しかし存在は予測されていても電荷も質量も光との相互作用もない粒子など、普通は検出できません。
私たちはさまざまな物質を重さや電気的性質、光の反射などをもとに「観測」していますが、悪魔粒子はそれらの方法で見ることはできないからです。
そのため悪魔粒子の存在はパインズが予想を行った1956年から現在に至るまで、実際に検出されることはありませんでした。
しかし他の偉大な発見がそうであるように、予期せぬ偶然が状況を変えました。
悪魔粒子の検出は偶然の産物だった

京都大学らの研究者たちは以前から、まだ謎が多い固体中の電子の状態を、反射する電子で確かめようとしていました。

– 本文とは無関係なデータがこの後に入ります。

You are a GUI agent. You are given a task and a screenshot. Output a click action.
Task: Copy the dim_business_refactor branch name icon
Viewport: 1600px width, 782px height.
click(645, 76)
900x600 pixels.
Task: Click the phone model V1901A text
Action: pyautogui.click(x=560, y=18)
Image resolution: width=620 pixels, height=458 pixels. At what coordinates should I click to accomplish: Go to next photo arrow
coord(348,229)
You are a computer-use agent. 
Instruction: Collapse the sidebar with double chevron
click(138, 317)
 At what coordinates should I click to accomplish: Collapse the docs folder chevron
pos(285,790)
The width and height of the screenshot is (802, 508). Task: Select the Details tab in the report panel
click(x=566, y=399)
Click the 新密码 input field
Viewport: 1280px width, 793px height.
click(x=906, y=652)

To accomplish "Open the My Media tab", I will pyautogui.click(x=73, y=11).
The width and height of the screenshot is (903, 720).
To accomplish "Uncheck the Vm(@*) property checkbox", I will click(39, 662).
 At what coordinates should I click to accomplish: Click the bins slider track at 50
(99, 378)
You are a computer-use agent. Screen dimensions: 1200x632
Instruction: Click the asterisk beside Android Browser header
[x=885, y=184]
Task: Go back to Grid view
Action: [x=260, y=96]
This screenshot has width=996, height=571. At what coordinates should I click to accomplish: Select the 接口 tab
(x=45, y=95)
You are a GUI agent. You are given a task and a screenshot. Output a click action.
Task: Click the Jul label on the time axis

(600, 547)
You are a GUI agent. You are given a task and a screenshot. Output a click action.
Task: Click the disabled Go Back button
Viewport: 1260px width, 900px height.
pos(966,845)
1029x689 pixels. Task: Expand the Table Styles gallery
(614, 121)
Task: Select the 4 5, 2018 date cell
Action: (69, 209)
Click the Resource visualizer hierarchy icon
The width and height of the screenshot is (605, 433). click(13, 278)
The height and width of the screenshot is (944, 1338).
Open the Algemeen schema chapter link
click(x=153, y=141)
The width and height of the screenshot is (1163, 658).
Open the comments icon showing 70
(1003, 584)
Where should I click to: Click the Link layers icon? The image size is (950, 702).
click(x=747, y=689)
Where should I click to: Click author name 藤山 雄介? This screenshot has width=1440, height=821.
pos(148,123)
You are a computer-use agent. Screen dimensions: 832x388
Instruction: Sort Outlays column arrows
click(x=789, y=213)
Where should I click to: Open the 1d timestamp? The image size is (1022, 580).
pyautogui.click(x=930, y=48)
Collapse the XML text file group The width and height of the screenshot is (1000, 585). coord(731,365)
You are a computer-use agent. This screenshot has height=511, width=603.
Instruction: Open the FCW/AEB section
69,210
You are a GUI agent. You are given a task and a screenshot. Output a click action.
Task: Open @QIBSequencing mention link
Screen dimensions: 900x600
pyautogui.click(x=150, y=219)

歩いている人にボールをぶつけても、それなりの速度でしか跳ね返ってきませんが新幹線に向けてボールを投げれば物凄い勢いで弾かれると予想できます。
同様に電子の反射する様子を分析することで、電子を当てた固体中の電子の状態を測定することが可能になるのです。
研究者たちはこの電子を使った測定を「ストロンチウム・ルテニウム酸化物(Sr2RuO4)」に対して行っていました。
このストロンチウム・ルテニウム酸化物は30年前にある条件下において超伝導が確認された物質ですが、なぜ超伝導が起こるのかは謎が多く、解明に至っていません。